This excellent and timely volume, published in the ‘Oxford studies in comparative syntax’ series, is a collection of papers on various morphosyntactic phenomena in North American English dialects. The contributions come from scholars representing many institutions, but the impetus behind the book stems broadly from the Yale Grammatical Diversity Project, and specifically from the symposium on ‘Micro-syntactic variation in North American English: Aspects of negation and polarity’, held at the 85th annual meeting of the Linguistic Society of America in Pittsburgh in 2011. [End Page 746]

The opening chapter, by Raffaella Zanuttini, places the volume in its theoretical context and summarizes the contributions. Differences between closely related languages and dialects have played an important role in the development of parametric approaches to morphosyntactic variation since their inception. Richard Kayne, a pioneer of microcomparative syntax, has emphasized the power of such studies as a test-bed for parametric hypotheses (Kayne 1996). In the last few decades, systematic efforts to document and analyze such variation have contributed to an explosion in our knowledge and understanding of the morphosyntactic component of the language faculty. Many of these efforts have concerned the languages of continental Europe.

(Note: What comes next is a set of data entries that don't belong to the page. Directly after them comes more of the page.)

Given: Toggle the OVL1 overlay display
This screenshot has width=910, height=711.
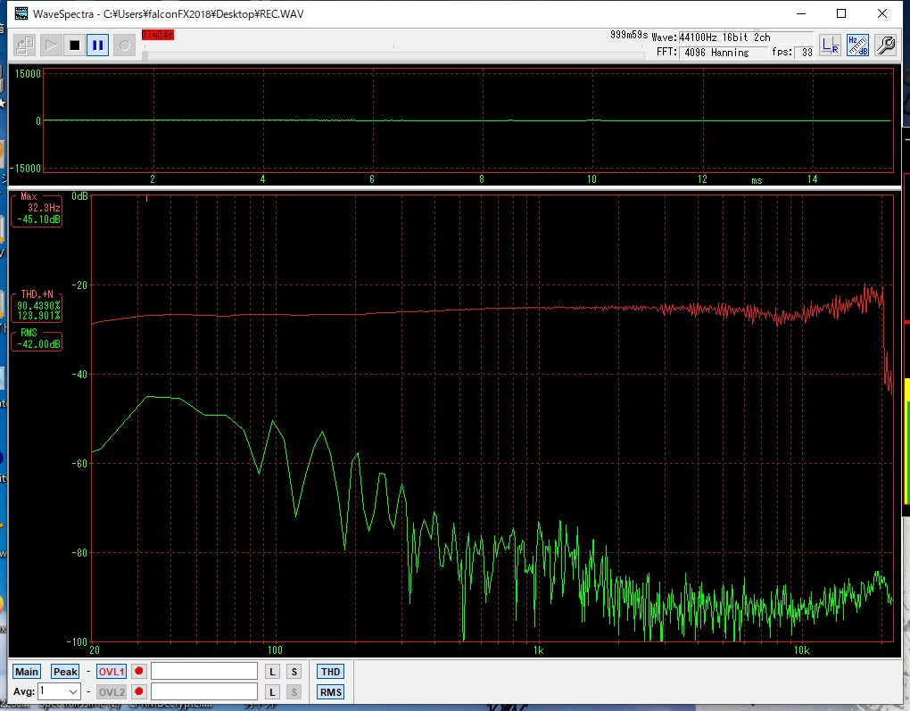Looking at the screenshot, I should click(112, 672).
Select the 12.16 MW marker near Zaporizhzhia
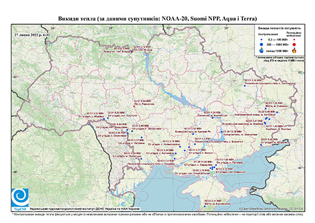Screen dimensions: 315x223 [x=222, y=131]
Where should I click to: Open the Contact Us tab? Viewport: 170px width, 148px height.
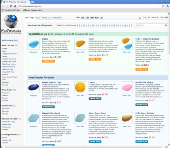tap(57, 17)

To name just three of many prominent examples,1 we have the project to develop an atlas of North Italian dialects associated with Paola Benincà, Richard Kayne, and many others (Atlante Sintattico d’Italia, ASIt); the work of the Merteens Institute, spearheaded by Hans Bennis and Sjef Barbiers, to document and analyze variation in Dutch varieties; and such projects as Scandinavian Dialect Syntax (Scan-DiaSyn) and the Nordic Center of Excellence in Microcomparative Syntax (NORMS), focusing on North Germanic.

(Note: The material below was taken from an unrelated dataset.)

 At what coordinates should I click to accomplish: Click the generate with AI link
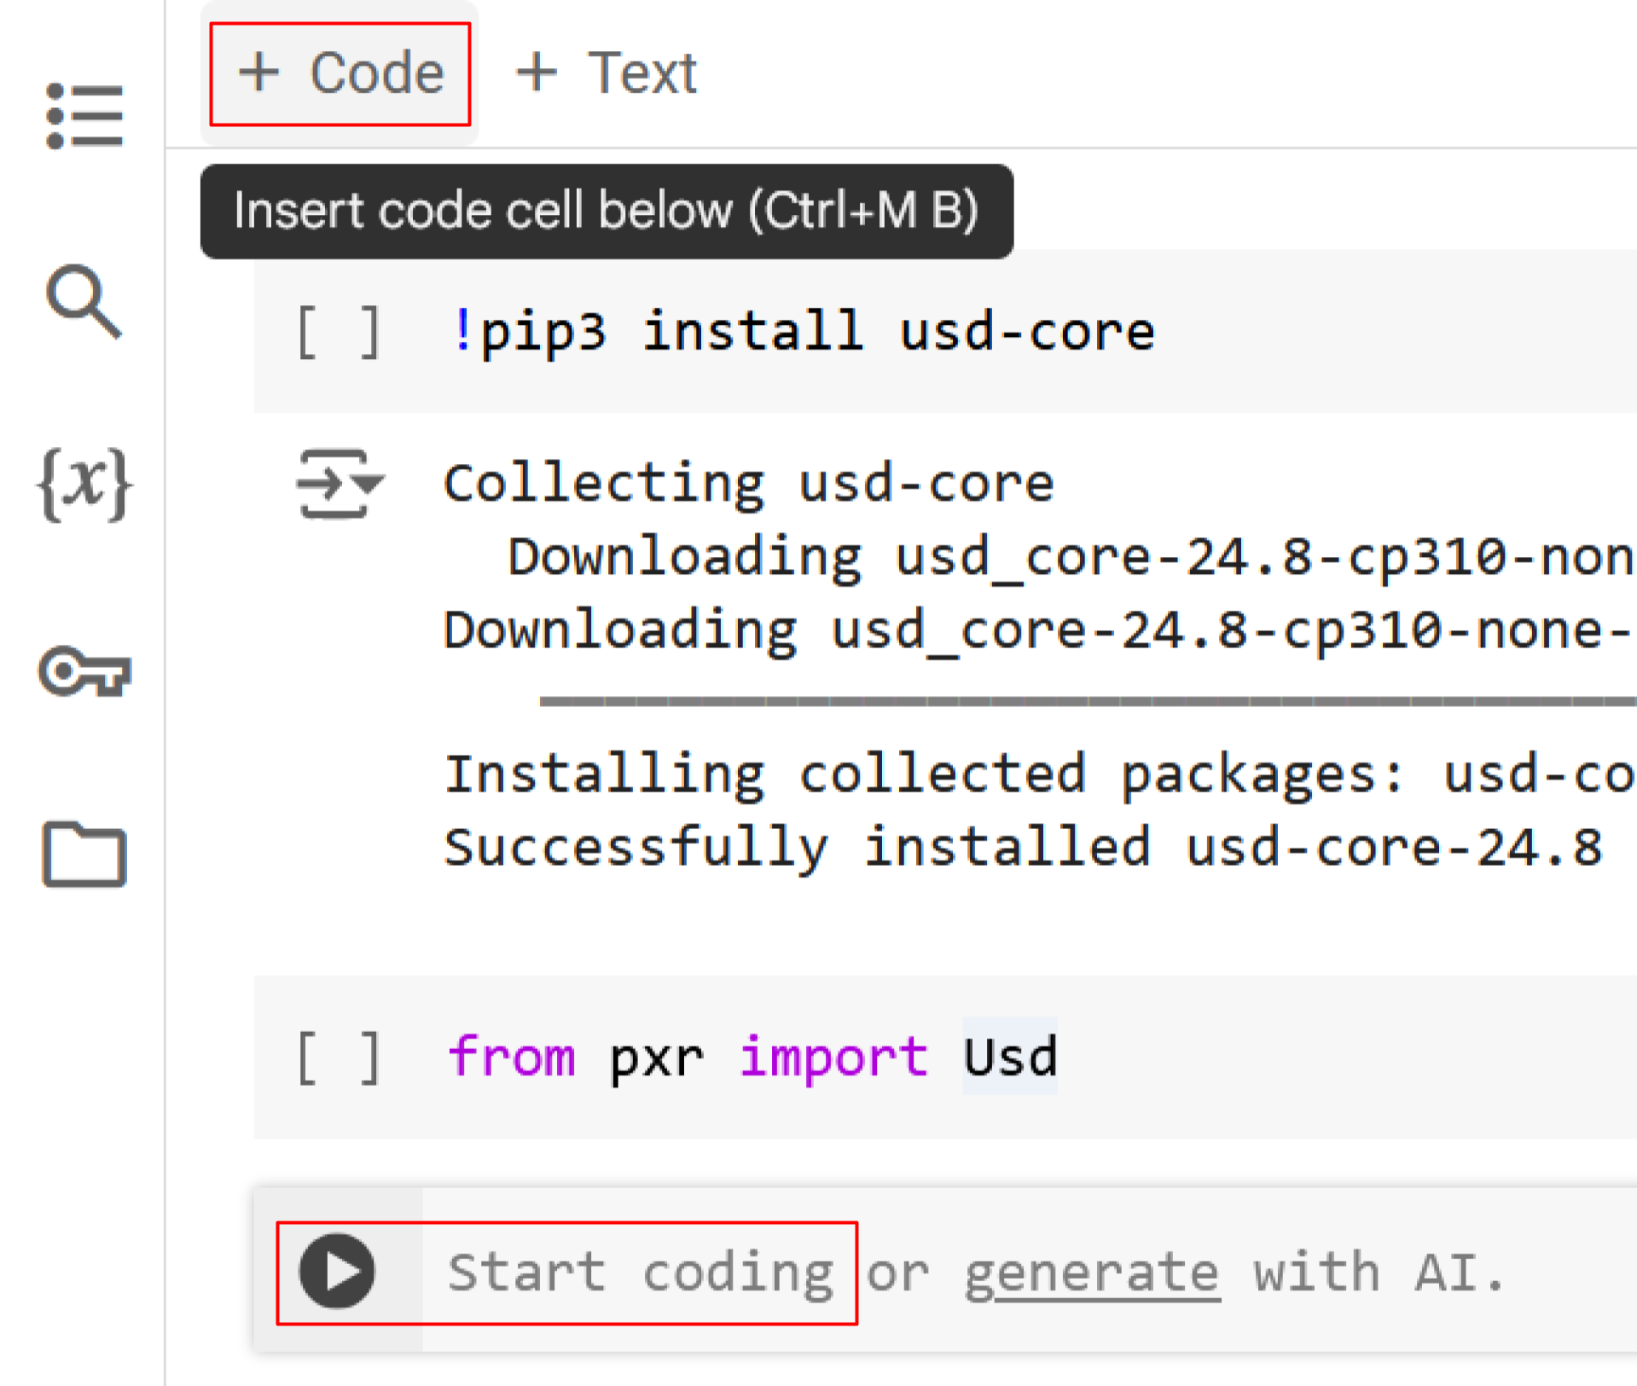[1092, 1273]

The English-speaking world, by contrast, has yet to see its Merteens Institute, its ScanDiaSyn, or its ASIt. This is curious, both because of how well studied and well represented English is as the native language of many working linguists, and because dialectological and sociolinguistic documentation of relevant phenomena is abundant. The Yale Grammatical Diversity Project, a research team led by Jim Wood and Raffaella Zanuttini, has begun to fill that unfortunate gap. The publication of this volume, the first collection of papers that explicitly aims to relate syntactic variation in English dialects to questions of theoretical syntax, is a landmark event in that endeavor.

The rest of this review summarizes the remaining chapters in turn, before turning to a more general evaluation.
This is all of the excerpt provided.